2013 Southeastern United States floods
- Date: July 2–6, 2013
- Location: Florida Panhandle, Alabama, central Kentucky, Middle Tennessee, east and southeast Mississippi, North Georgia, Upstate South Carolina, western North Carolina;
- Deaths: 1 (due to high winds)

= July 2013 Southeastern United States floods =

The 2013 Southeastern United States floods were ongoing flooding across the southeastern U.S. Flash floods began on the morning of July 2 and continued through Independence Day and into the next day. The hardest-hit areas as of Friday afternoon are the Florida Panhandle, northwest Alabama and the area around Columbus, Mississippi. A plume of tropical moisture caused heavy rain to train over the same areas, for more than 36 hours in some cases, leading to flash flooding.

The system also caused sporadic damaging winds and one tornado in Destin, Florida.

==Beginnings==
A dip in the jet stream over the Plains states brought a continuous flow of tropical air from the Gulf of Mexico and East Pacific into the southeastern United States. Meanwhile, a large ridge of high pressure over the Western United States combined with another in the North Atlantic Ocean to block the pattern on July 2. By the morning of July 3, heavy rains were falling over western Georgia and the Atlanta metropolitan area along with the Florida Panhandle. On July 4, the low pressure retrograded to southwest Missouri, allowing another band of heavy rain to develop over northwest Alabama and Middle Tennessee. The following day, heavy showers and rainbands developed across Alabama, eastern Mississippi and the Florida panhandle.

==Impacts==

===Georgia===
Several inches of rain fell across north and west Georgia on July 3, leading to flash flooding and washing out roads in parts of the Atlanta metropolitan area. Water briefly covered the road at the intersection of Interstate 75 and 285. Creeks ran out of their banks in some areas of North Georgia, causing many roads to be shut down overnight.

===Florida===
Heavy rainfall in excess of 10 inches led to severe flash flooding over the Florida Panhandle. Homes were inundated and roads were washed out in Bay and Washington counties, including Panama City, and evacuations were required in some areas. Also, strong winds caused rip currents on the coast that caught several swimmers off guard, leading to dozens of water rescues along the Florida gulf coast. On July 5, a waterspout came ashore as a tornado in Destin, causing minimal damage.

===Alabama===
Minor street flooding was reported in the Birmingham area on the evening of July 3. Flash floods occurred across northwestern Alabama, including the Huntsville area, on July 4. Many roads throughout Huntsville and Madison were flooded and closed. Severe flooding was reported in Hartselle as well, where authorities closed a portion of State Route 36 and several side streets. Flash flooding and mudslides were reported in Winston County. In addition, heavy winds blew down trees in extreme southeastern Alabama on Thursday afternoon. Several towns across Alabama cancelled or postponed Independence Day festivities due to the rain and flooding.

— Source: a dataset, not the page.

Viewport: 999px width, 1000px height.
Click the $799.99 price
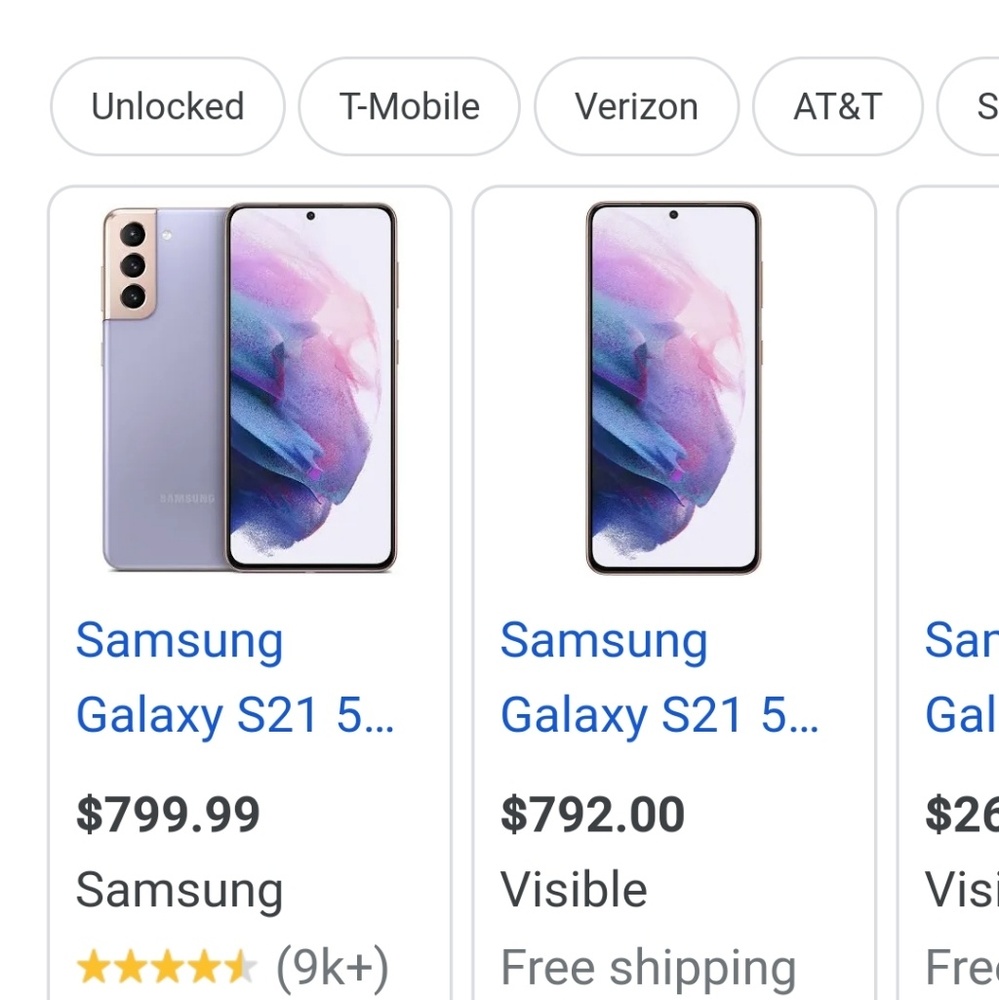click(168, 815)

On July 5, heavy rains once again formed over West Alabama. Street flooding was reported in Tuscaloosa. That evening, extremely heavy rainfall once again led to widespread flooding across northwest Alabama. Significant flash flooding affected Haleyville and covered sections of State Route 13 in the town with over one foot of water. Roads were also shut down due to floodwaters in Brilliant.

===North Carolina===
Floods were reported in the Asheville area on both July 3 and 4. Several roads were closed. Flash floods also occurred in the southwestern part of the state on July 4.
Flash flooding struck Asheboro during the evening of July 5.

===Mississippi===
During the early morning hours of July 5, flash flooding closed roads and inundated homes in Wayne County in the far southeast portion of the state. Dozens of homes were evacuated due to rising waters. Heavy rains fell on the afternoon of July 5, producing floods that covered 40 streets and closed several county roads in and around Columbus.

===South Carolina===
Flash flooding prompted several road closures around Greenville on July 4. One person was killed in Gaffney due to high winds from flood-producing thunderstorms.

===Kentucky===
Heavy rains over central Kentucky caused flash flooding on July 4. During the afternoon and evening, rural roads were inundated with floodwaters.

Rains redeveloped on July 5, leading to flooding in downtown Campbellsville.

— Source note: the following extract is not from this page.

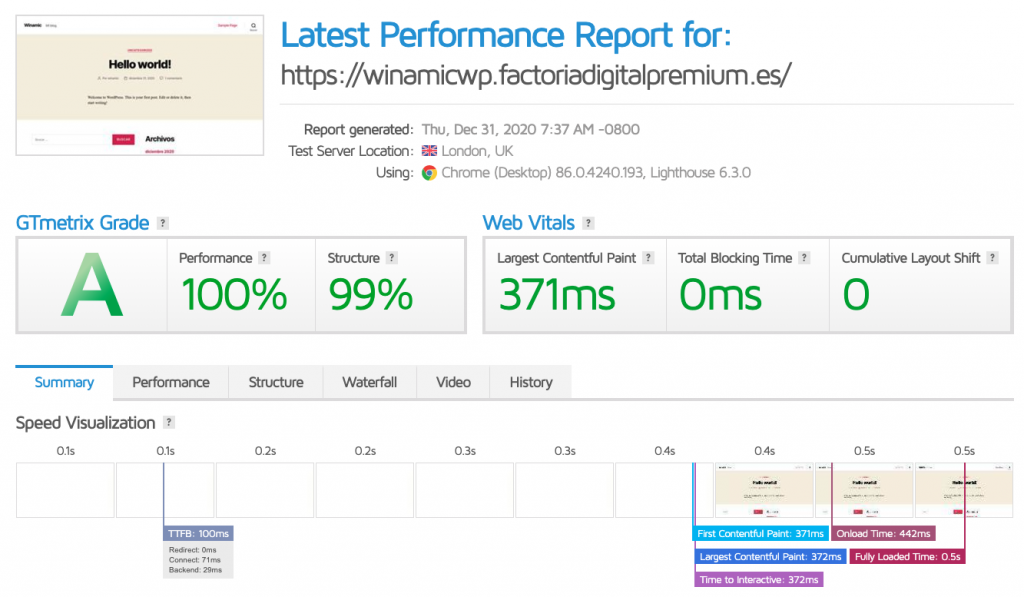Viewport: 1024px width, 597px height.
Task: Open the tested site URL link
Action: (536, 75)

Heavy rains once again fell on July 6, causing severe flash flooding in the Frankfort area. Homes and businesses were inundated, and numerous roads were submerged. Later in the morning, flooding spread to the Cincinnati metropolitan area with many creeks and small rivers running out of their banks.

===Tennessee===
The heavy rain on July 5 caused street flooding in the Nashville metropolitan area. Minor flooding also affected Montgomery County in the late evening hours. Another flash flood event occurred in the Mount Juliet area (east of Nashville) in
early August.

===Virginia===
Life-threatening flooding also occurred in Roanoke, Virginia on July 10 and 11.